On the other hand, in an analysis6 of data from 2636 SPRINT participants who were ≥75 years of age (mean age, 79.9 years; 37.9% women), at a median follow-up of 3.1 years, there were significantly lower rates of the primary composite outcome, HR = 0.66 (95%CI, 0.51-0.85) and all-cause mortality HR = 0.67 (95%CI, 0.49-0.91). The overall rate of serious adverse events was not different between treatment groups (48.4% in the intensive treatment group vs 48.3% in the standard ≥treatment group.

The multiple sets of hypertension guidelines and recommendations create confusion about the most appropriate blood pressure targets for patients with hypertension.  The results from the meta-analysis by Bundy et al.5 support the interpretation of the SPRINT investigators that a lower target is associated with reduced CVD and mortality risk.  Results from the subgroup analysis from SPRINT of elderly participants with a mean age of nearly 80 years suggest that a lower SBP target may produce benefits without unacceptable adverse effects even at advanced ages.  These findings suggest that reassessment of the body of evidence for the currently recommended SBP targets may be warranted.



  1. Chobanian AV, Bakris GL, Black HR, et al. Joint National Committee on Prevention, Detection, Evaluation, and Treatment of High Blood Pressure. National Heart, Lung, and Blood Institute; National High Blood Pressure Education Program Coordinating Committee. Seventh Report of the Joint National Committee on Prevention, Detection, Evaluation, and Treatment of High Blood Pressure. Hypertension. 2003;42:1206-1252.


  1. James PA, Oparil S, Carter BL, et al. 2014 Evidence-based guideline for the management of high blood pressure in adults: report from the panel members appointed to the Eighth Joint National Committee (JNC 8). JAMA. 2014;311:507-520.


  1. Wright JT, Jr., Williamson JD, Whelton PK, et al.; SPRINT Research Group. A randomized trial of intensive versus standardized blood-pressure control. N Engl J Med. 2015;373:2103-2116.

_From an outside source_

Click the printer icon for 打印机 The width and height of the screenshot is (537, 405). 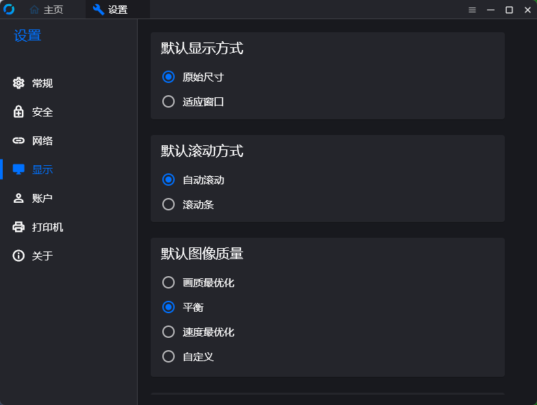coord(18,228)
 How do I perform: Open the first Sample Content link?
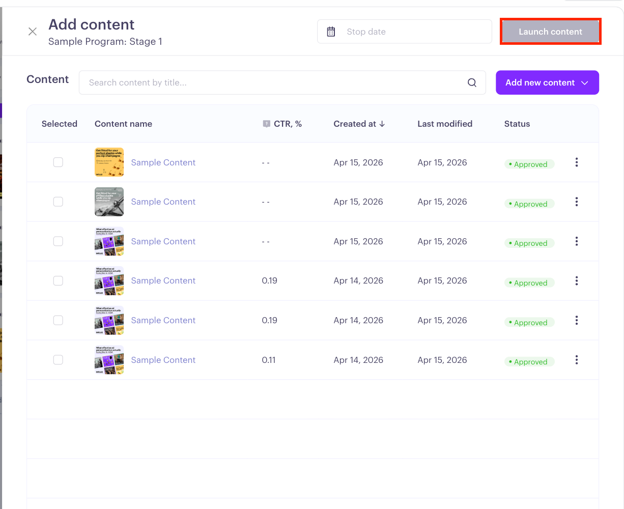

  1. Qaseem A, Wilt Tj, Rich R, et al.; Clinical Guidelines Committee of the American College of Physicians and the Commission on Health of the Public and Science of the American Academy of Family Physicians. Pharmacologic treatment of hypertension in adults aged 60 years or older to higher versus lower blood pressure targets: A clinical practice guidelines from the American College of Physicians and the American Academy of Family Physicians. Ann Intern Med. 2017;166:430-437.


  1. Bundy JD, Li C, Stuchlik P, Bu X, et al. Systolic blood pressure reduction and risk of cardiovascular disease and mortality: a systematic review and network meta-analysis. JAMA Cardiol. 2017; May 31, 2017 [Epub ahead of print].


  1. Williamson JD; Supiano MA, Applegate WB et al. Intensive vs Standard Blood Pressure Control and Cardiovascular Disease Outcomes in Adults Aged ≥75 Years. A Randomized Clinical Trial. JAMA. 2016;315:2673-2682.